Dataset records
BEGIN
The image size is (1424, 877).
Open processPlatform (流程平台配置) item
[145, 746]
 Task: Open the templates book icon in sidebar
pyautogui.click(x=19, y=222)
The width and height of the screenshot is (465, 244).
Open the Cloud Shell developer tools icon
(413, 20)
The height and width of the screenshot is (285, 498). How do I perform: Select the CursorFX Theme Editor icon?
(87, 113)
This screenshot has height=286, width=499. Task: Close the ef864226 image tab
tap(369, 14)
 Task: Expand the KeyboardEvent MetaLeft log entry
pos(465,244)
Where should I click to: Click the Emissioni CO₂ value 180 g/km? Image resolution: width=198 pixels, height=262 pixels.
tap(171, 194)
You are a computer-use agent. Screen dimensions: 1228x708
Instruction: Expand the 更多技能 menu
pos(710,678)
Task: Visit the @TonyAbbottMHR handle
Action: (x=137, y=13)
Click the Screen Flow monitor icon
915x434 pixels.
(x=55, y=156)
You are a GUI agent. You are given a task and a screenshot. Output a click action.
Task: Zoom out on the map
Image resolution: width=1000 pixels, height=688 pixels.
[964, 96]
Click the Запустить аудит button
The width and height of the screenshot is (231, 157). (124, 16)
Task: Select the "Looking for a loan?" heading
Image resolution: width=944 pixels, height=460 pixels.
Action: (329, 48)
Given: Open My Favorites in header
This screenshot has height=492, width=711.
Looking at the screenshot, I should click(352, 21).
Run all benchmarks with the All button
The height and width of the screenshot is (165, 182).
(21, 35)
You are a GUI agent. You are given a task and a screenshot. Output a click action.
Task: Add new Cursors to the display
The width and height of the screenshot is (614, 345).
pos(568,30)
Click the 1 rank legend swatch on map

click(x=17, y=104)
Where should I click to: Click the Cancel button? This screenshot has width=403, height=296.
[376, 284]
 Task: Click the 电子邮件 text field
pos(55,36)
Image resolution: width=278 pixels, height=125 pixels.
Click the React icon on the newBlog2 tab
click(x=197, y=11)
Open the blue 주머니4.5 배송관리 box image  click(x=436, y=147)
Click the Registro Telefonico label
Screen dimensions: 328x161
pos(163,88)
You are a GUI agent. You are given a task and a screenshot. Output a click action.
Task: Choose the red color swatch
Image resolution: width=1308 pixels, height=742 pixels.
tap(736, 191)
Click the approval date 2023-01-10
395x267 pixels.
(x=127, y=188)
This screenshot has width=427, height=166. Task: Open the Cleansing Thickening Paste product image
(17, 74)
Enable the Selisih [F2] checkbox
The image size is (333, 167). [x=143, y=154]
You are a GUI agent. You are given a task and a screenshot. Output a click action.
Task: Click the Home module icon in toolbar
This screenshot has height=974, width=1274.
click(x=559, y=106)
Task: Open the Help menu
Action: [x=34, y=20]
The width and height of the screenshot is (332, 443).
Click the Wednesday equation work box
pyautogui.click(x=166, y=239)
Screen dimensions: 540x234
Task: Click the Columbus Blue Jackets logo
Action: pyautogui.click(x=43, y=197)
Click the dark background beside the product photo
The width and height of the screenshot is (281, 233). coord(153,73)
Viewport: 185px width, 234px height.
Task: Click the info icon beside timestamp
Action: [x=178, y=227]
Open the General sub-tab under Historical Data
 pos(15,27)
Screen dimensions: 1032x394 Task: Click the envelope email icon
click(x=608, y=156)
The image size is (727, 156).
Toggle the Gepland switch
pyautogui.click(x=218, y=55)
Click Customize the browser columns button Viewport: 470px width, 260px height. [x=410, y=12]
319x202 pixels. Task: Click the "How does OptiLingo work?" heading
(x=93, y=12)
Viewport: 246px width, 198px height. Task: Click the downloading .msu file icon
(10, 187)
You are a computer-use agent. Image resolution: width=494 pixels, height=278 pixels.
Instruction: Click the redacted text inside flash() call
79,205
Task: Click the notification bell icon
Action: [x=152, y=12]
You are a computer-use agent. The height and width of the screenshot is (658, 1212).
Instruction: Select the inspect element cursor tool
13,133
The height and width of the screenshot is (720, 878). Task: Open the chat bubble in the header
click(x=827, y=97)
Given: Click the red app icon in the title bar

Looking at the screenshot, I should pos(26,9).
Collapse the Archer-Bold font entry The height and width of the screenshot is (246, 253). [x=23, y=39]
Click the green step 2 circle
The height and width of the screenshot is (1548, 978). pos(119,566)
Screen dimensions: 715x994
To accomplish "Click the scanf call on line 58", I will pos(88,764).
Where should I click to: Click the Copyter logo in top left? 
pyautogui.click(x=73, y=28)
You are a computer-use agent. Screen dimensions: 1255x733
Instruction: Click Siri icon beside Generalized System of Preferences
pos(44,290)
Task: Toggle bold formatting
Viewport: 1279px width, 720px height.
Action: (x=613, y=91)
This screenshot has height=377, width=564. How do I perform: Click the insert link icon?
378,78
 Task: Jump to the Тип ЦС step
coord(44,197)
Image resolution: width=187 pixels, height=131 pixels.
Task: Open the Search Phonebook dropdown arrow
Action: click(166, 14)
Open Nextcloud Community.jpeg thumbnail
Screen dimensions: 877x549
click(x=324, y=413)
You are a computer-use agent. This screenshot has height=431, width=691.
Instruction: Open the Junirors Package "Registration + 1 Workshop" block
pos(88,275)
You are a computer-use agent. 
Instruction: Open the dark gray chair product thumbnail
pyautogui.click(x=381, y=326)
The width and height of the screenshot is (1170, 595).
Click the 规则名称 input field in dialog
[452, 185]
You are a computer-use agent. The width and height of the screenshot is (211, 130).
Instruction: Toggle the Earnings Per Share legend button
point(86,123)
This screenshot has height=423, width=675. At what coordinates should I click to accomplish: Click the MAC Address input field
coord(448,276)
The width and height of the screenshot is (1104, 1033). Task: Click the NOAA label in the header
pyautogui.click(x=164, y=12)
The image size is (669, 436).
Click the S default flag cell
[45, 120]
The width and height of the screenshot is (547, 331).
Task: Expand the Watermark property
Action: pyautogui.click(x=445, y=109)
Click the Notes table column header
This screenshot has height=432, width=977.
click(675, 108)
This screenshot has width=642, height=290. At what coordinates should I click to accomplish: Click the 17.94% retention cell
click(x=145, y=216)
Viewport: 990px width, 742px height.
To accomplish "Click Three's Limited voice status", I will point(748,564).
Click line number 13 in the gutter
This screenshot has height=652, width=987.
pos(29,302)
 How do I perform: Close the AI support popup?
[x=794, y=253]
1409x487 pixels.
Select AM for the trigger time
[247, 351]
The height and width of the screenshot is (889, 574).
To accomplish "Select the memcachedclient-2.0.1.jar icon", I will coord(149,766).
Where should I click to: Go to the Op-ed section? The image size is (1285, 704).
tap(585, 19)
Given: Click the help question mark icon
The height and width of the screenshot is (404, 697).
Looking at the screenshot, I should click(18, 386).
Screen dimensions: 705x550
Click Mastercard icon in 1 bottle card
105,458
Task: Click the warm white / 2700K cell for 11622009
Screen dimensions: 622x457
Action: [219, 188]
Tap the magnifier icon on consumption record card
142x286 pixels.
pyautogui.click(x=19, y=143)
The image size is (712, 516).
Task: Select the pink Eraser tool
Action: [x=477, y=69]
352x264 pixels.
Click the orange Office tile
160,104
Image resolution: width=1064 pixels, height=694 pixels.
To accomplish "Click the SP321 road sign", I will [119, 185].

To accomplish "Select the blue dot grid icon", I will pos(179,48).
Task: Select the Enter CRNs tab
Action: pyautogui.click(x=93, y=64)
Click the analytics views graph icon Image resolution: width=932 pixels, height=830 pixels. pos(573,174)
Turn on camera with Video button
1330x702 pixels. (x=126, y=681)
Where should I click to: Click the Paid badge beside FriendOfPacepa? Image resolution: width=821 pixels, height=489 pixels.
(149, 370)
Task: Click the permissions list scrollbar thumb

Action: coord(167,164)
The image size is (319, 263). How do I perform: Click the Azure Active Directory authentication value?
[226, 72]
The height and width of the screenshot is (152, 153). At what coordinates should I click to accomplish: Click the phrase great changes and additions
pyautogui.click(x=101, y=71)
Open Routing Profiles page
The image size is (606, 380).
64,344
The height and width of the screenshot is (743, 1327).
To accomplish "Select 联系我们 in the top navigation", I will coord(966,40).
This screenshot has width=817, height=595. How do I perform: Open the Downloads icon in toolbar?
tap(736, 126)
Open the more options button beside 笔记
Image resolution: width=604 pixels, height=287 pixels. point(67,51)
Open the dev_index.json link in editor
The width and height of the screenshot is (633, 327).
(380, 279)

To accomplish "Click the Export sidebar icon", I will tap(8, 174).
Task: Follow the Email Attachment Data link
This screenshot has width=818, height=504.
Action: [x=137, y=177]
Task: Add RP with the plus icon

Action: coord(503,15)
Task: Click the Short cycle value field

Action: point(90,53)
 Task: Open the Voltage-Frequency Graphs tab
END
### Assigned task
A complete answer reproduces every line of the records in which the word "computer" occurs.

### Answer section
You are a computer-use agent. Screen dimensions: 1228x708
You are a computer-use agent. Image resolution: width=494 pixels, height=278 pixels.
You are a computer-use agent. The height and width of the screenshot is (658, 1212).
You are a computer-use agent. Screen dimensions: 1255x733
You are a computer-use agent. This screenshot has height=431, width=691.
You are a computer-use agent. 
You are a computer-use agent. The width and height of the screenshot is (211, 130).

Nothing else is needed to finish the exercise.